##### Data for processing #####
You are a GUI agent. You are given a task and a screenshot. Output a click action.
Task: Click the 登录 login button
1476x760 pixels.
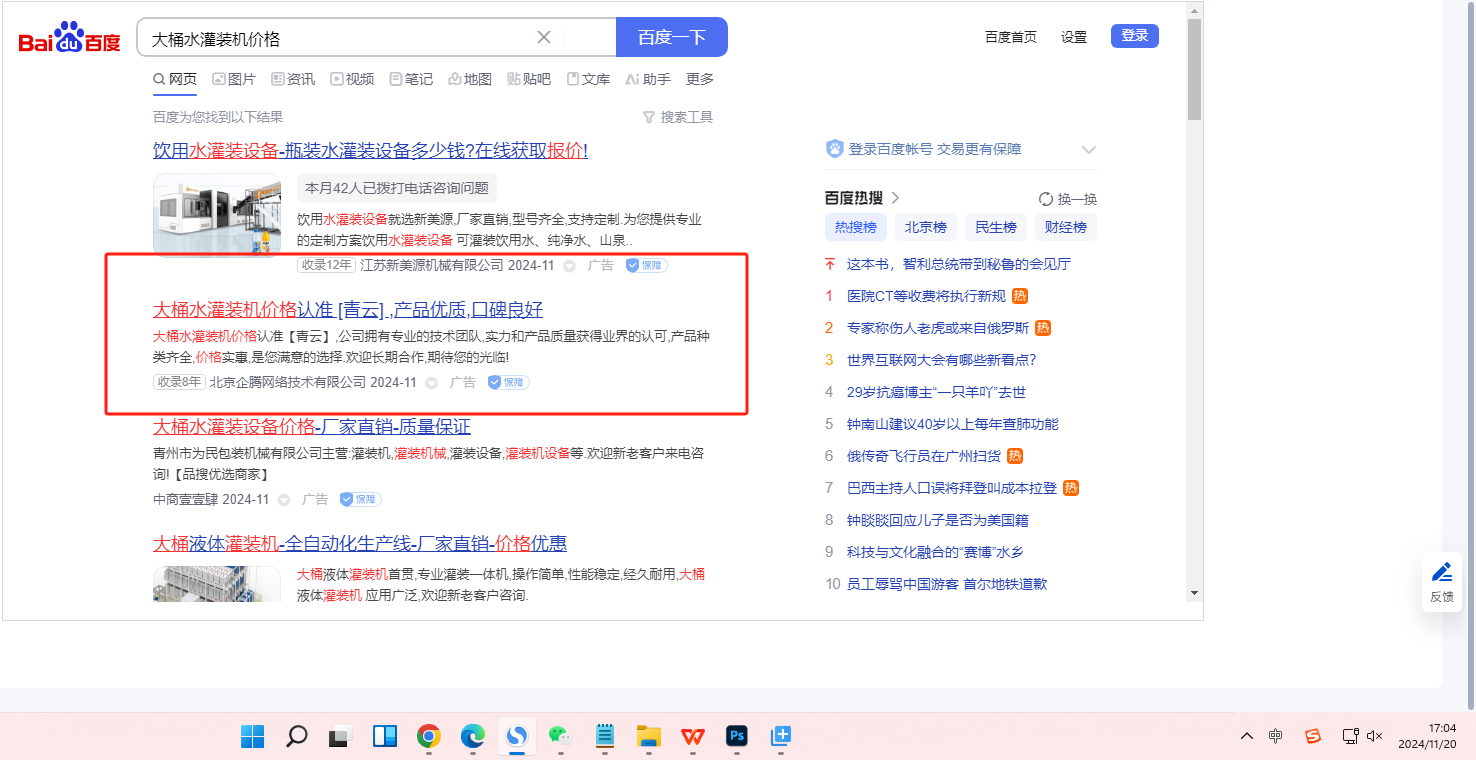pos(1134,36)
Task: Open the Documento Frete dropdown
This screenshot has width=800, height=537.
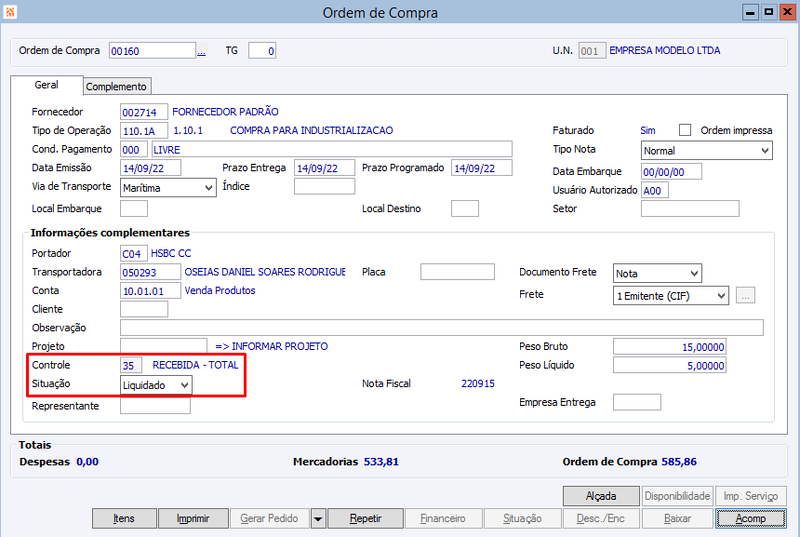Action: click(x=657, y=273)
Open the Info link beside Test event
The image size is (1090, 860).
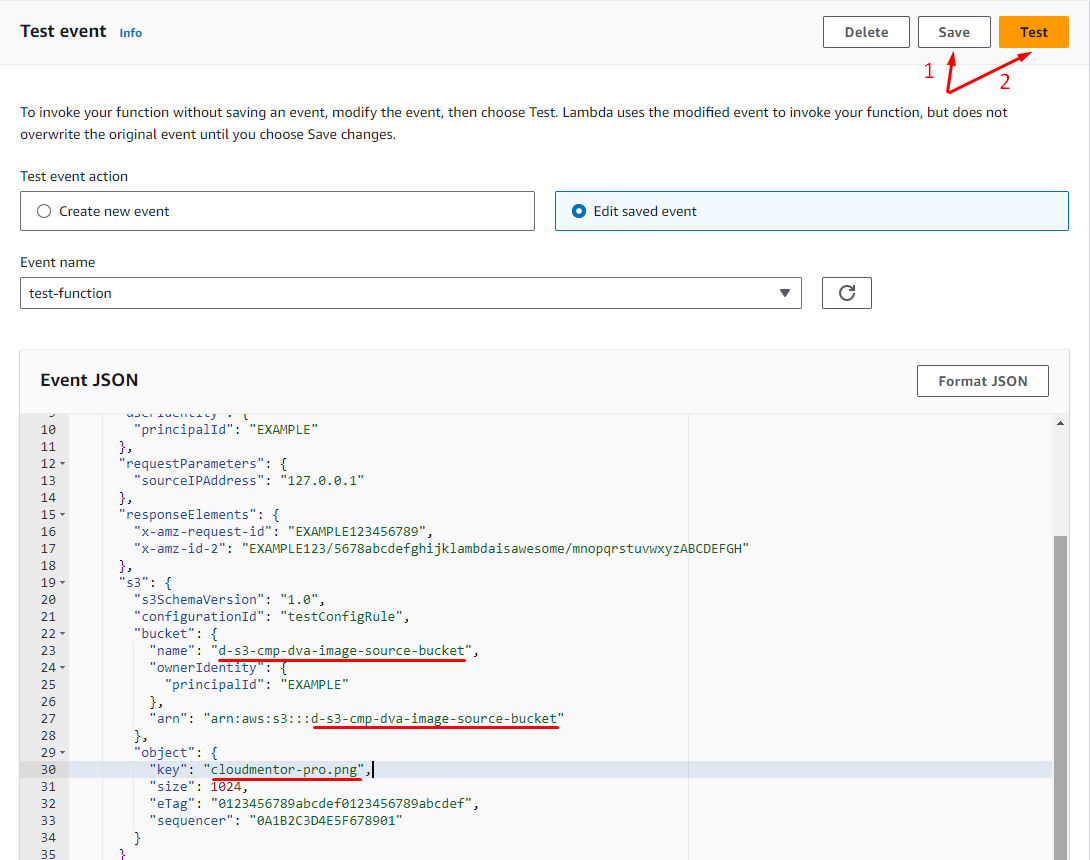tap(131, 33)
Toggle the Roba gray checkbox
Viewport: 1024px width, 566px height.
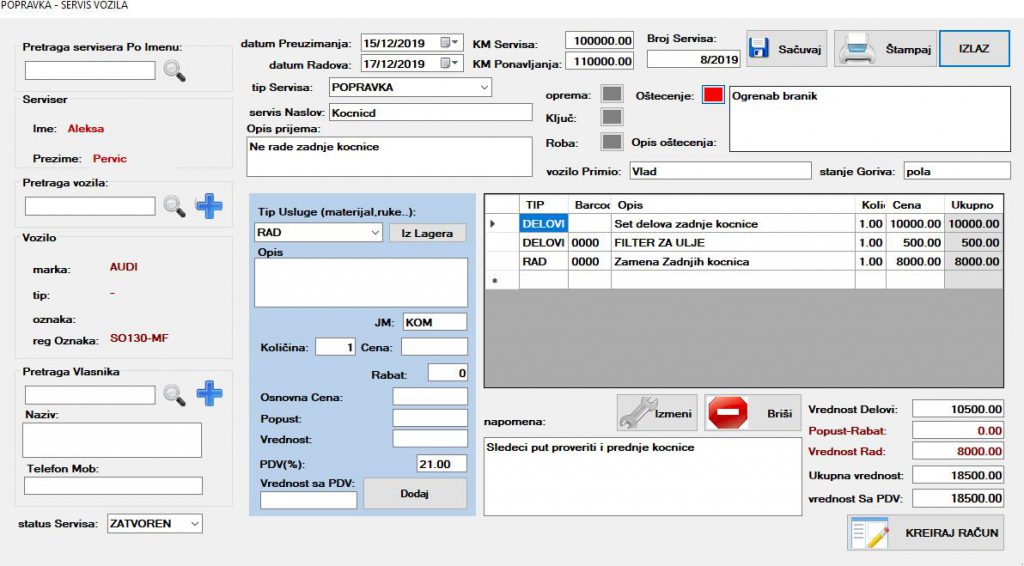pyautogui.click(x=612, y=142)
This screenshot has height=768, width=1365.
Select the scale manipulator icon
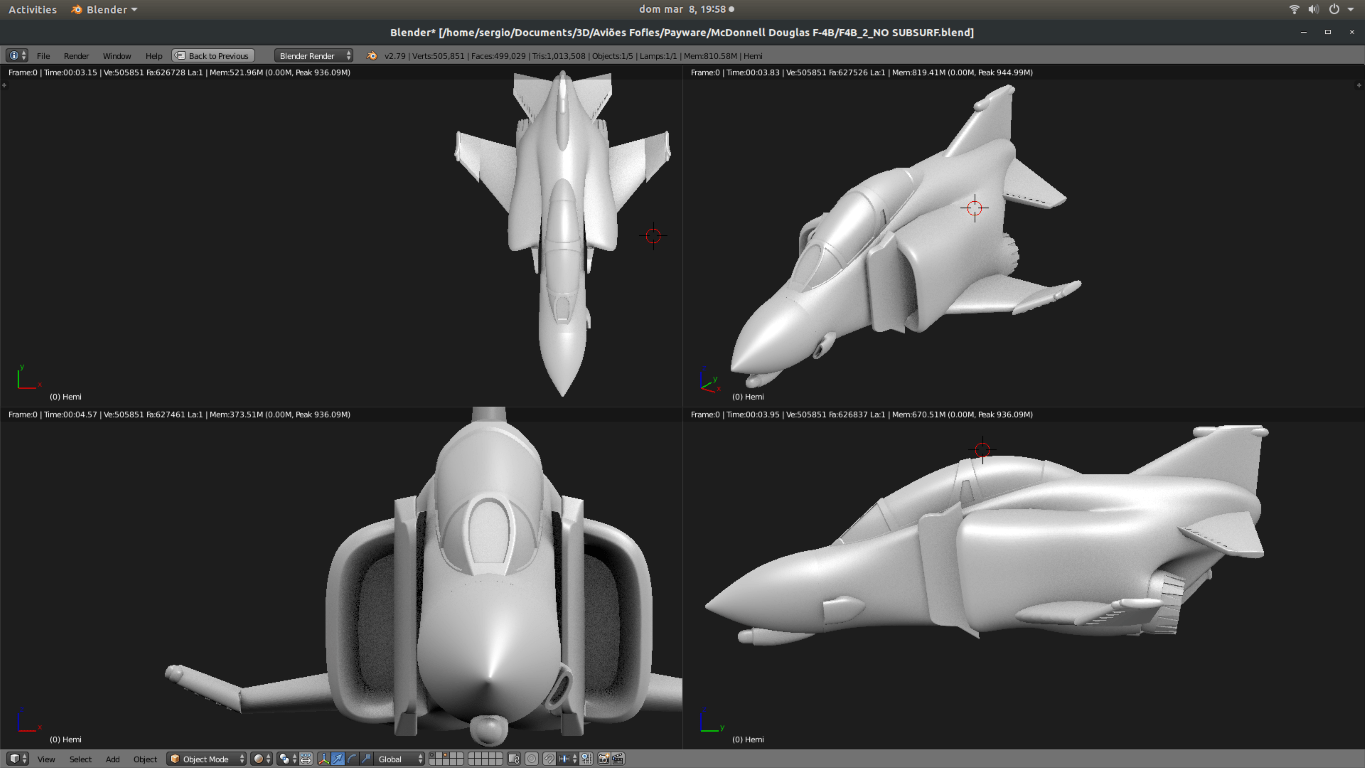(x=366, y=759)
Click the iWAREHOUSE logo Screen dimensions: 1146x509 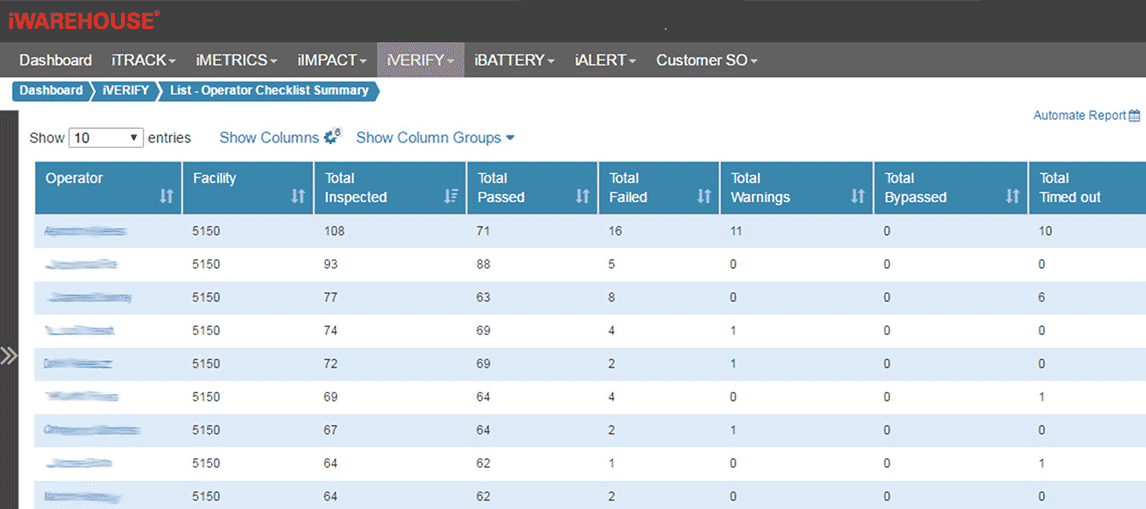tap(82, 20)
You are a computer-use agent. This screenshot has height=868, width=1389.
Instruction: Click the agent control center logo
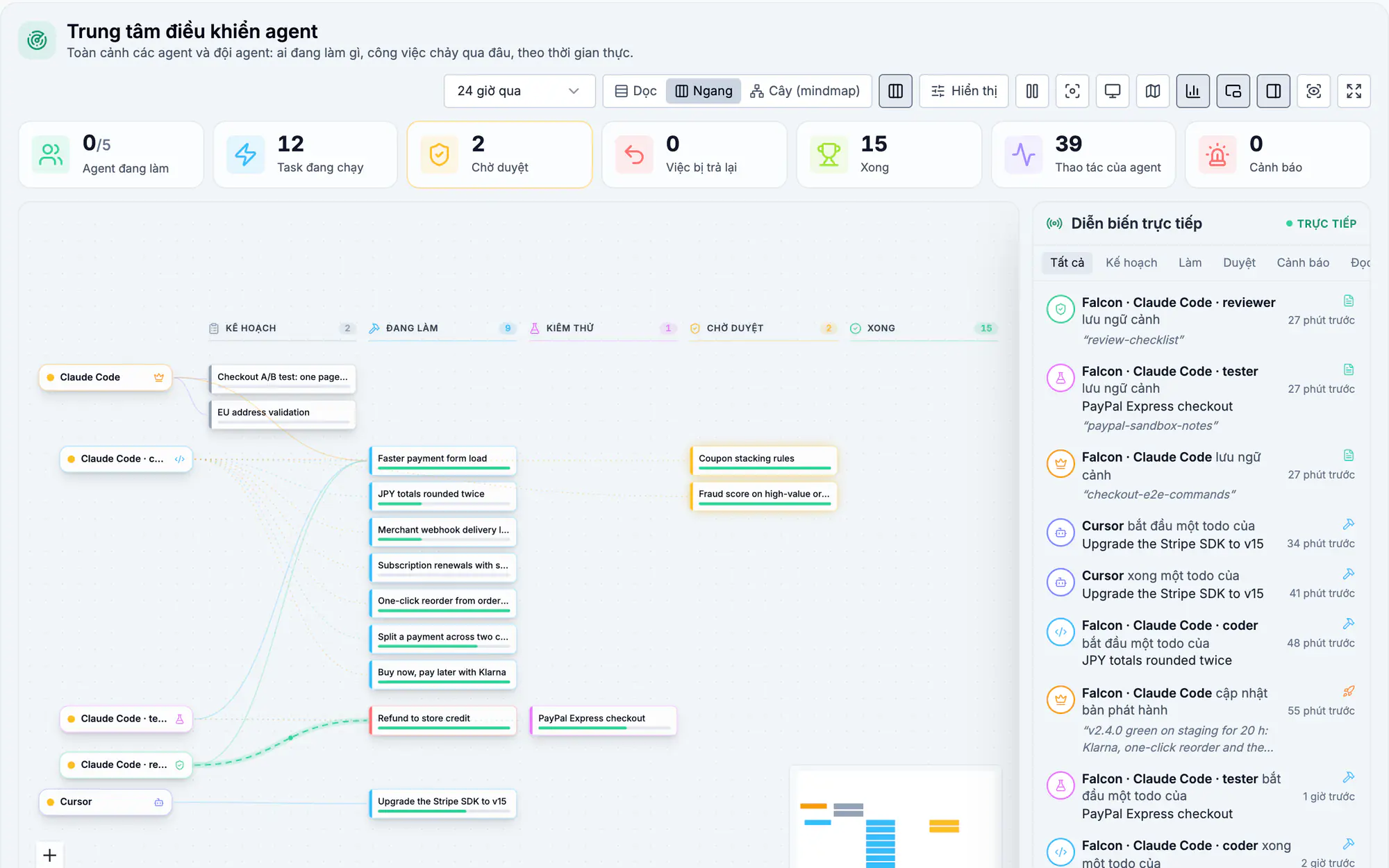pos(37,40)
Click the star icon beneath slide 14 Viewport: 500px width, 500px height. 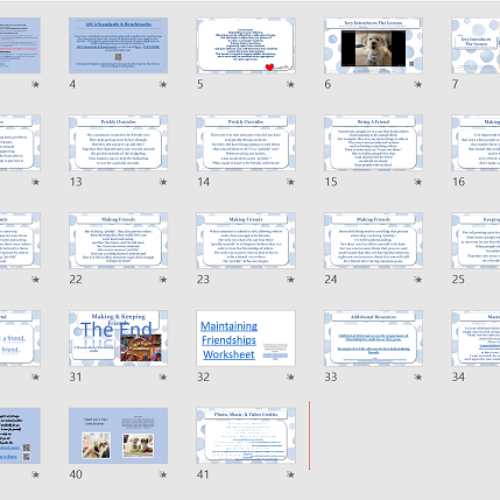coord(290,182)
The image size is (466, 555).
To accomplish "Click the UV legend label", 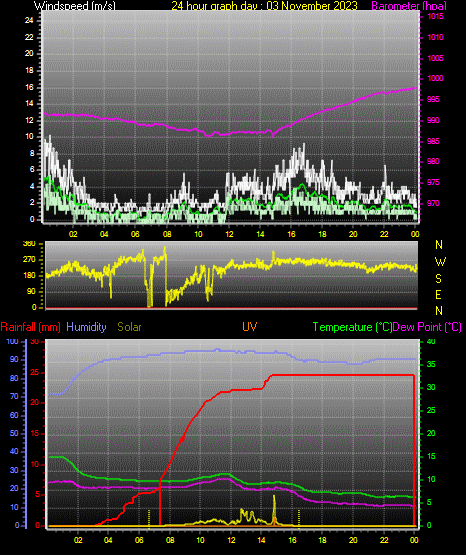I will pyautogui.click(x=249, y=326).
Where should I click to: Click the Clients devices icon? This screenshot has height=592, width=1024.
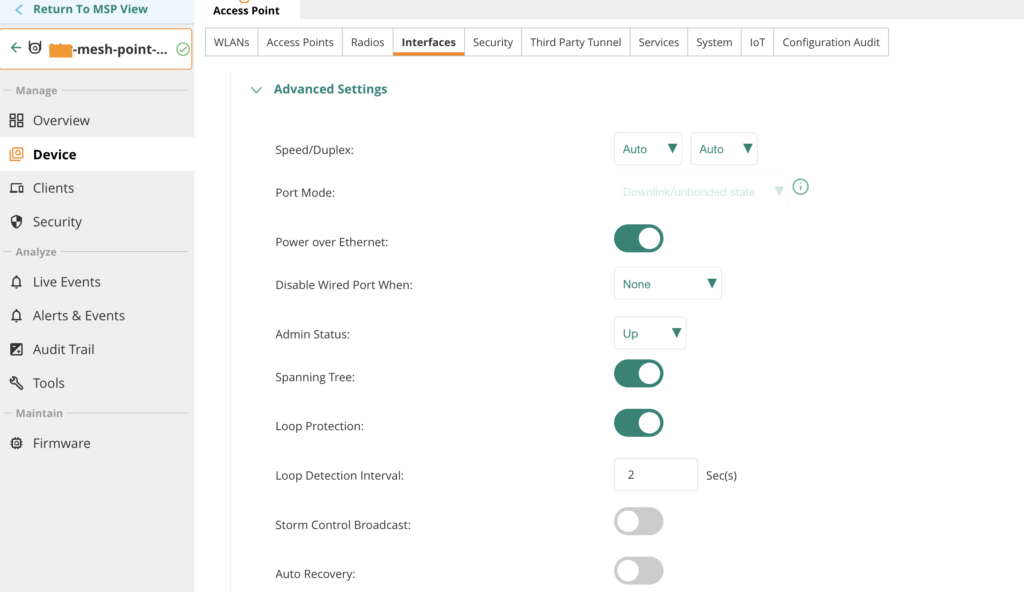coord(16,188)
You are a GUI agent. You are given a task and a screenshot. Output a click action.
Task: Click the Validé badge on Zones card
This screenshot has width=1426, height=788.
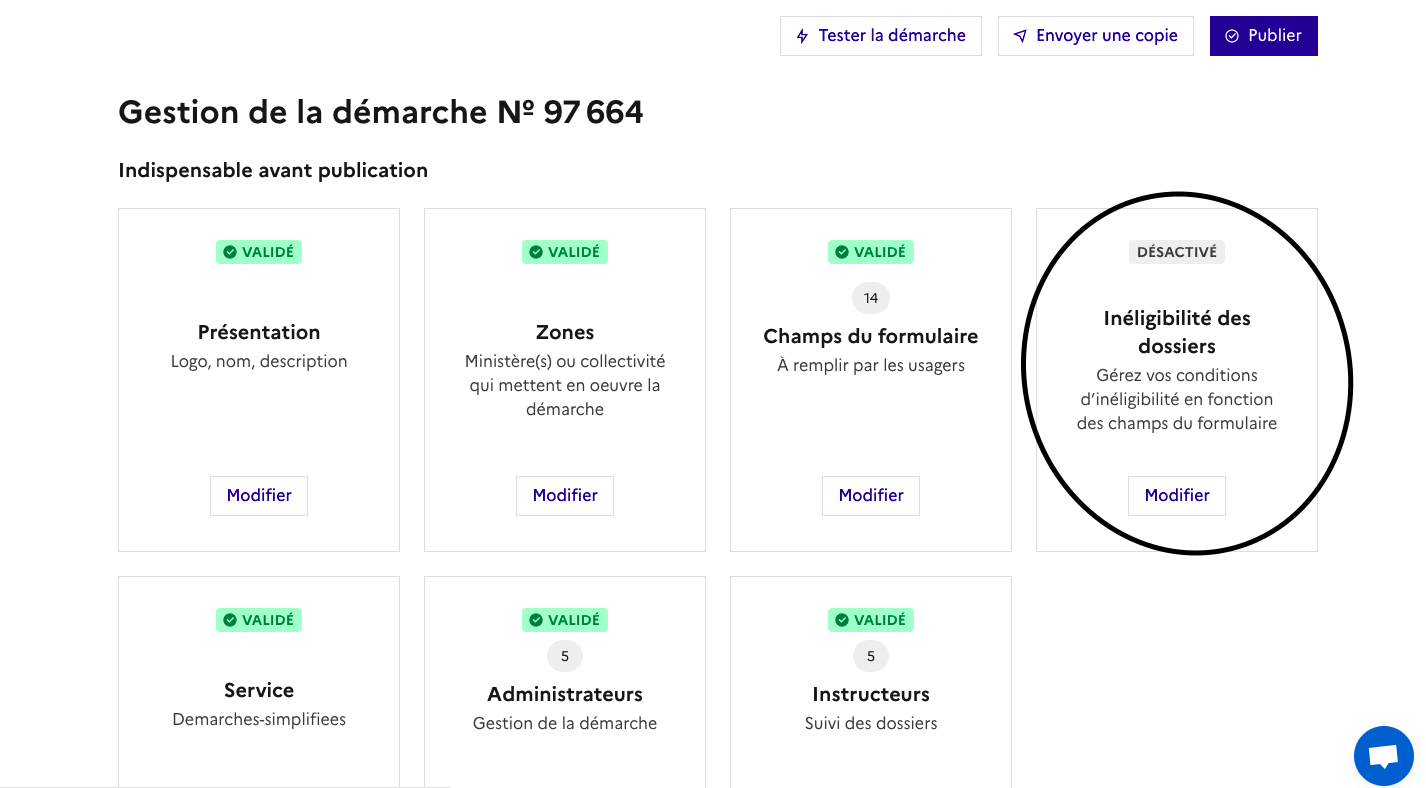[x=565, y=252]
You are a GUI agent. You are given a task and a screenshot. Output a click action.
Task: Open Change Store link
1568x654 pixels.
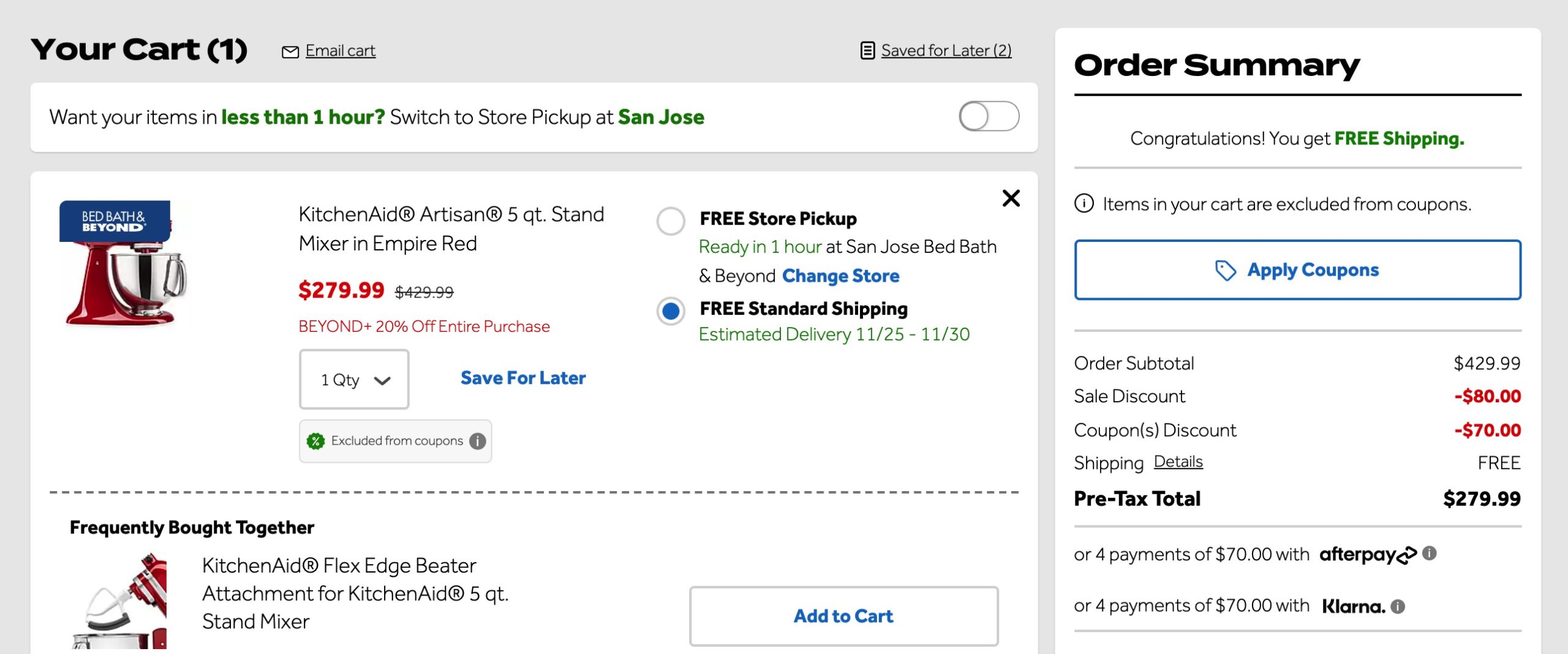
#####
Problem:
If the records contain pictures, skip them, and transcribe exactly every line from the one with "Where should I" through the last line.

Written response:
Where should I click to: Click the Clients devices icon? This screenshot has height=592, width=1024.
coord(16,188)
You are a GUI agent. You are given a task and a screenshot. Output a click action.
Task: Click the Validé badge on Zones card
This screenshot has width=1426, height=788.
[x=565, y=252]
You are a GUI agent. You are given a task and a screenshot. Output a click action.
Task: Open Change Store link
1568x654 pixels.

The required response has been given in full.